Item position entries:
==================================================
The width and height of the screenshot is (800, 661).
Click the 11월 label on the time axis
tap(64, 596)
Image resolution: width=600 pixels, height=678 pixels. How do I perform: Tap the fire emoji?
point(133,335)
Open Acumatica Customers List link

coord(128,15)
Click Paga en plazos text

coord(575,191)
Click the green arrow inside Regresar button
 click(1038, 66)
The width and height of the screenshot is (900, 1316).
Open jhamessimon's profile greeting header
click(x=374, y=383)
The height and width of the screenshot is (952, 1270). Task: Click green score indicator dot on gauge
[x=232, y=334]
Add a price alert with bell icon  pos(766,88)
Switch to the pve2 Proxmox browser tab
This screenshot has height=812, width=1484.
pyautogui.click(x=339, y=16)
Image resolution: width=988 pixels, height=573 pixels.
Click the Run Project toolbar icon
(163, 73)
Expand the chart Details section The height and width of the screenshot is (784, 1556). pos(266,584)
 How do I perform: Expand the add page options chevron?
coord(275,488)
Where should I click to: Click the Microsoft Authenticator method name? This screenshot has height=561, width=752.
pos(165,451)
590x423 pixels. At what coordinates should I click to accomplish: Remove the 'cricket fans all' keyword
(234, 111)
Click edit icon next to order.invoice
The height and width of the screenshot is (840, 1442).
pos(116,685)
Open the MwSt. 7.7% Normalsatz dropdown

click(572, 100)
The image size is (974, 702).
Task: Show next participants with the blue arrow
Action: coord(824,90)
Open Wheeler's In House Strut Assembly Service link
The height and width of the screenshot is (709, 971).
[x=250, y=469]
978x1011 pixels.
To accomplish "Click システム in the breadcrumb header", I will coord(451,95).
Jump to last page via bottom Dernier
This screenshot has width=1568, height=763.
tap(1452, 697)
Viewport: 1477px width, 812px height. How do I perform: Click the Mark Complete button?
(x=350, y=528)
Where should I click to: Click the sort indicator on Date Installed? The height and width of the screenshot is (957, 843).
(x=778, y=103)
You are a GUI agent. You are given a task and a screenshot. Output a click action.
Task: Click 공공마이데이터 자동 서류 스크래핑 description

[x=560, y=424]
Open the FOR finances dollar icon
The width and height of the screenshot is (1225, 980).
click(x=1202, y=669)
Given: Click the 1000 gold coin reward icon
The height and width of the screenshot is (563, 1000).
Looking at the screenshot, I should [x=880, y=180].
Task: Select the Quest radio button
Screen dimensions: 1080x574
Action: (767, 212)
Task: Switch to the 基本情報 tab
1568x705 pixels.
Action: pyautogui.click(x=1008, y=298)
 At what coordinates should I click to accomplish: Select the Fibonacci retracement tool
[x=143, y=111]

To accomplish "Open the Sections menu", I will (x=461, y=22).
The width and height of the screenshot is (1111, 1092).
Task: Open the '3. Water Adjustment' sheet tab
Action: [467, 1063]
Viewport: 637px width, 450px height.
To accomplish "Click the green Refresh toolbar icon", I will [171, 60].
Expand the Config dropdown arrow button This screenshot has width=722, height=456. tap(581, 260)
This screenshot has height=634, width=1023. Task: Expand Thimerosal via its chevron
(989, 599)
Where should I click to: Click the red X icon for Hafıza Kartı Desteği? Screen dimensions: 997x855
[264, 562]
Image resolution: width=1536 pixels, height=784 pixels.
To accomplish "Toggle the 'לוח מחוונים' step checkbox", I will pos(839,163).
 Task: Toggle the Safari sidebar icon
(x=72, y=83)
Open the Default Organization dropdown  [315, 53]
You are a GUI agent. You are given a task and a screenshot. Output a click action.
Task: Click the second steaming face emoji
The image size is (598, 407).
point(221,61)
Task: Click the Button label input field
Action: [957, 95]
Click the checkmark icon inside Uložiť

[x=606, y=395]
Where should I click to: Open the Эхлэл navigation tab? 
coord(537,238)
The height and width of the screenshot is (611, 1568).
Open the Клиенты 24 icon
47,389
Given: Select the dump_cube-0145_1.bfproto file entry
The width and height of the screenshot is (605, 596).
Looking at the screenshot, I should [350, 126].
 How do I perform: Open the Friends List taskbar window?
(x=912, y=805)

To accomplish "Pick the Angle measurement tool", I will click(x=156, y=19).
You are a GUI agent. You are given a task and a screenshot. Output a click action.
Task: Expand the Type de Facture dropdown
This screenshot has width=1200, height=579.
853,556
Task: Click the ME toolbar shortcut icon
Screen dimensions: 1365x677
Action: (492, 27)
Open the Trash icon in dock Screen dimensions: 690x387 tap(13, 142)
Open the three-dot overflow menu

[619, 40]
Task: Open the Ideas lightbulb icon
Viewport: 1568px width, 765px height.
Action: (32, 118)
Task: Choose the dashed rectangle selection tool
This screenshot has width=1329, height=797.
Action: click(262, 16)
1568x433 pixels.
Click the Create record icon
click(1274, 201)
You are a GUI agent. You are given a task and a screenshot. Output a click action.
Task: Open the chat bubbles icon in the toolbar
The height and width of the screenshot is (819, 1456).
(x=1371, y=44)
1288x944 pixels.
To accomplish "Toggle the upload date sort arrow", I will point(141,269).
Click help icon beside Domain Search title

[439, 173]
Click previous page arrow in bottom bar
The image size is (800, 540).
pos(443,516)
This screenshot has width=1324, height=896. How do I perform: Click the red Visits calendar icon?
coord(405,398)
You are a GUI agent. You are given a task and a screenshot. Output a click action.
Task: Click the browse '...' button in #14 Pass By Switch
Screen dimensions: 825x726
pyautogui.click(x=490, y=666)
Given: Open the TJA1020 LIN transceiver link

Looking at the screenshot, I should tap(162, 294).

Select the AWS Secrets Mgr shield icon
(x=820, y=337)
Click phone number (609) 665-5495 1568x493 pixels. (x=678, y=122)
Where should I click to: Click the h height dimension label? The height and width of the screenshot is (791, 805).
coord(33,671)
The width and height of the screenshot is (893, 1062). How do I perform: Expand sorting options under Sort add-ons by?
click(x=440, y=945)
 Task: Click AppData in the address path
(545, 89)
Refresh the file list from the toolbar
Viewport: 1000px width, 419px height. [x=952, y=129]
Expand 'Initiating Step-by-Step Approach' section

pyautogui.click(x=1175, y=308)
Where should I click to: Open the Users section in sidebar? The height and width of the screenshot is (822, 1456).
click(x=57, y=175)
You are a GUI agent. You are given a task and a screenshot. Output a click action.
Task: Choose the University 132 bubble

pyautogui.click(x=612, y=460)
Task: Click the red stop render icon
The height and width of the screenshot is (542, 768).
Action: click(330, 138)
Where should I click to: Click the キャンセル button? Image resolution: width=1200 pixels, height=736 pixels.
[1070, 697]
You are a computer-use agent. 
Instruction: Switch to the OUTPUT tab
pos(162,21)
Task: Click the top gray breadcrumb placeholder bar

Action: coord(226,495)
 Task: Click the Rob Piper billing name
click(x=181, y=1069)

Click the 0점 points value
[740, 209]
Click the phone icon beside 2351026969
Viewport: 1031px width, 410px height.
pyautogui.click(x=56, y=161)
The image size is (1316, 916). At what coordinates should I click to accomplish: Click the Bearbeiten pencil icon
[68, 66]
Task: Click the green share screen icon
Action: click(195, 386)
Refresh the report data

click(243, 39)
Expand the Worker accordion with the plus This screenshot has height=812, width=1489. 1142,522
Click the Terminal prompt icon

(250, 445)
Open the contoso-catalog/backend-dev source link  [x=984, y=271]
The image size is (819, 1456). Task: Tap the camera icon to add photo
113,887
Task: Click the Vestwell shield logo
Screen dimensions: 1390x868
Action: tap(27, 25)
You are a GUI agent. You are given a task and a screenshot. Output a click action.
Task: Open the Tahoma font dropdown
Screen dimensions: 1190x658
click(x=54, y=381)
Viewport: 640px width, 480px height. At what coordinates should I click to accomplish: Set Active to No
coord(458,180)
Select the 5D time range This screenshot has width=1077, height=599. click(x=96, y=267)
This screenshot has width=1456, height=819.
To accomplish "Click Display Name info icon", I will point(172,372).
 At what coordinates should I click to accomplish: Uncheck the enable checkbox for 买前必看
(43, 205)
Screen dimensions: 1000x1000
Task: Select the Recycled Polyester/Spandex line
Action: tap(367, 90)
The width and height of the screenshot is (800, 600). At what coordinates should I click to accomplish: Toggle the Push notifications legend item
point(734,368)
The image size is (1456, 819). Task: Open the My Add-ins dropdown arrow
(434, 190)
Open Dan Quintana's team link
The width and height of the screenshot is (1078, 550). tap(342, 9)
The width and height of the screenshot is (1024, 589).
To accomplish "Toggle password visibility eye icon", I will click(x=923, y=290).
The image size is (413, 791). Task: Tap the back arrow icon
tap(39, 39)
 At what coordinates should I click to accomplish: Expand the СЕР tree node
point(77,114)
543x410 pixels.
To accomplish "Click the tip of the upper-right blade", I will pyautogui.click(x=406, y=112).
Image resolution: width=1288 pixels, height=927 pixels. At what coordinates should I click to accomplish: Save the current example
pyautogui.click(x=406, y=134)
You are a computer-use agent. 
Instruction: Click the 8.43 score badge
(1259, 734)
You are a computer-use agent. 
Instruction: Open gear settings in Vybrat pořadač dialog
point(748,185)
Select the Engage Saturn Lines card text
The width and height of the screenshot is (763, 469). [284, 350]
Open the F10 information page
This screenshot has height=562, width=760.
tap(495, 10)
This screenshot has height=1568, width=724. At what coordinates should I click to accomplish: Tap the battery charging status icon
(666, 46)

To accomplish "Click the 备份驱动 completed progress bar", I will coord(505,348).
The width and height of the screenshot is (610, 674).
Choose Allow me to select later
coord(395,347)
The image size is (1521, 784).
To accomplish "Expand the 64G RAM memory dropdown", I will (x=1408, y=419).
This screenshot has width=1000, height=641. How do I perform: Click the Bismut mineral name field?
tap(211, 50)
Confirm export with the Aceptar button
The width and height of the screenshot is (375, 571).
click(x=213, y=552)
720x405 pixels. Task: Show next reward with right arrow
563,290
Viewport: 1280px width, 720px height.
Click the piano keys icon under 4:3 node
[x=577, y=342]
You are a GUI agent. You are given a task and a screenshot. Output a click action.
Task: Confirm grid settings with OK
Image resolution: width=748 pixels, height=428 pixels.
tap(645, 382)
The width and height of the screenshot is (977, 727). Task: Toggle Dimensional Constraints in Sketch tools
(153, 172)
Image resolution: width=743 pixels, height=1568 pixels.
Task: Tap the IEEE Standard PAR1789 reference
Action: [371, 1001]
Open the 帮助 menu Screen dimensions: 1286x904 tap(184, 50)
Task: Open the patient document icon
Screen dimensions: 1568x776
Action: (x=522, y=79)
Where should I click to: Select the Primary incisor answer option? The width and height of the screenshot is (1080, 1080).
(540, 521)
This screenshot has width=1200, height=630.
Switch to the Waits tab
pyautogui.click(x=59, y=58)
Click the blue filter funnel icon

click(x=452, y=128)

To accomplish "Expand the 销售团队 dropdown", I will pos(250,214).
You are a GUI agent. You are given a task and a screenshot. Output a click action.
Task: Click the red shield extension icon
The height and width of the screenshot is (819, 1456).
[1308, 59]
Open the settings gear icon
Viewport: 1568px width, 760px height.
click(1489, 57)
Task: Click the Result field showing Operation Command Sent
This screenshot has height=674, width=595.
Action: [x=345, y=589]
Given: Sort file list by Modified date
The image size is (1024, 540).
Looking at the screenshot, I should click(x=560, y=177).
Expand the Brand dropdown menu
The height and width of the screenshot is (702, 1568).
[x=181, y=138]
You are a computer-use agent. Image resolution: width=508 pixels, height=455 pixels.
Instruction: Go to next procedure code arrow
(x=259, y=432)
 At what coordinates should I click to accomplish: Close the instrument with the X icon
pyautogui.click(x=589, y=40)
==================================================
» **Exercise prompt**
Gather every line above that contains the word "indicator", treating uppercase and lowercase as different.

» **Written response**
The height and width of the screenshot is (952, 1270). Task: Click green score indicator dot on gauge
Where should I click to: Click the sort indicator on Date Installed? The height and width of the screenshot is (957, 843).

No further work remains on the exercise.